§ Activity
Only one stretch of the data below should be repeated: the lines from the line containing "This screenshot has height=448, width=720." through the line containing "The width and height of the screenshot is (1280, 952).", inclusive, exactly as they are.

§ Data supplied
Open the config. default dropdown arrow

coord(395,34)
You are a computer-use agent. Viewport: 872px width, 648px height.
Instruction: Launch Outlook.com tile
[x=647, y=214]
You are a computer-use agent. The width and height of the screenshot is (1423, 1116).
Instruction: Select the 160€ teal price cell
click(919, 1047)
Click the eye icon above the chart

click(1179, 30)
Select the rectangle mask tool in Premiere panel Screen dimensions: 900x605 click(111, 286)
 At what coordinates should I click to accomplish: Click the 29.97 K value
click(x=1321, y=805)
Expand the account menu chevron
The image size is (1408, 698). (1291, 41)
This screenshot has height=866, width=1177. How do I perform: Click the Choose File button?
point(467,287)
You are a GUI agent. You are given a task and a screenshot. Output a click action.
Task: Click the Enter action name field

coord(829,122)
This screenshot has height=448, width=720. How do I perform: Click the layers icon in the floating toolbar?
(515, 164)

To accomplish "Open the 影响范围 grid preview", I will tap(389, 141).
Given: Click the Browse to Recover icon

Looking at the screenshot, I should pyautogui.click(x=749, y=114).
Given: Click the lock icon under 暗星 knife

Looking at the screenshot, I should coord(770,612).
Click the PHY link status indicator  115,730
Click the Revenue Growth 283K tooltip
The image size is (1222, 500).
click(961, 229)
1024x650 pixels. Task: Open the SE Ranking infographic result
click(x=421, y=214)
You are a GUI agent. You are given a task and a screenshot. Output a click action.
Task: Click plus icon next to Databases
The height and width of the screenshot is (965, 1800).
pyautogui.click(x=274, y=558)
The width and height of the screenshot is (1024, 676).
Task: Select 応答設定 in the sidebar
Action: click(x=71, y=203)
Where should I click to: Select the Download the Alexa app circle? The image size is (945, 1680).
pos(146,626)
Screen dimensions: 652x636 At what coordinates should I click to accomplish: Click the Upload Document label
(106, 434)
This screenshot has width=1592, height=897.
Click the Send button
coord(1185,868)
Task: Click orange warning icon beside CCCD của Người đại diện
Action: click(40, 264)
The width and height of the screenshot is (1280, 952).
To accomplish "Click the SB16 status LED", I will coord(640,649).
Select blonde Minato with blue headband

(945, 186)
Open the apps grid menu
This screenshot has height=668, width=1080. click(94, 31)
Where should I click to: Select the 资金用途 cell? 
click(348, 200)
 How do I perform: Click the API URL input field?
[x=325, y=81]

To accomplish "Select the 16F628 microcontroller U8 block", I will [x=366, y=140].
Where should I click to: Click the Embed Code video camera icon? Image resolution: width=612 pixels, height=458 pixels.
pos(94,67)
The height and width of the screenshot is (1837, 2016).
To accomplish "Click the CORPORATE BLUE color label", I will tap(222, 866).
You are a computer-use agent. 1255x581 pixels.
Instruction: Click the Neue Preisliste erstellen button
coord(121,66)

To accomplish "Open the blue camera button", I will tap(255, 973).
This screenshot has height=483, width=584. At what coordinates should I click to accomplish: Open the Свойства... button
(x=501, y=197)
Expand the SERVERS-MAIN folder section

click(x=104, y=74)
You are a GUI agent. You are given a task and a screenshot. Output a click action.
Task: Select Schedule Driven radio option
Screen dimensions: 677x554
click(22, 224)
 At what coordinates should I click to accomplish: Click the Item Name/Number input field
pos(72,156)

§ Solution for this task
This screenshot has height=448, width=720. How do I perform: Click the layers icon in the floating toolbar?
(515, 164)

To accomplish "Open the 影响范围 grid preview", I will tap(389, 141).
Given: Click the Browse to Recover icon

Looking at the screenshot, I should pyautogui.click(x=749, y=114).
Given: Click the lock icon under 暗星 knife

Looking at the screenshot, I should coord(770,612).
Click the PHY link status indicator  115,730
Click the Revenue Growth 283K tooltip
The image size is (1222, 500).
click(961, 229)
1024x650 pixels. Task: Open the SE Ranking infographic result
click(x=421, y=214)
You are a GUI agent. You are given a task and a screenshot. Output a click action.
Task: Click plus icon next to Databases
The height and width of the screenshot is (965, 1800).
pyautogui.click(x=274, y=558)
The width and height of the screenshot is (1024, 676).
Task: Select 応答設定 in the sidebar
Action: click(x=71, y=203)
Where should I click to: Select the Download the Alexa app circle? The image size is (945, 1680).
pos(146,626)
Screen dimensions: 652x636 At what coordinates should I click to accomplish: Click the Upload Document label
(106, 434)
This screenshot has width=1592, height=897.
Click the Send button
coord(1185,868)
Task: Click orange warning icon beside CCCD của Người đại diện
Action: click(40, 264)
The width and height of the screenshot is (1280, 952).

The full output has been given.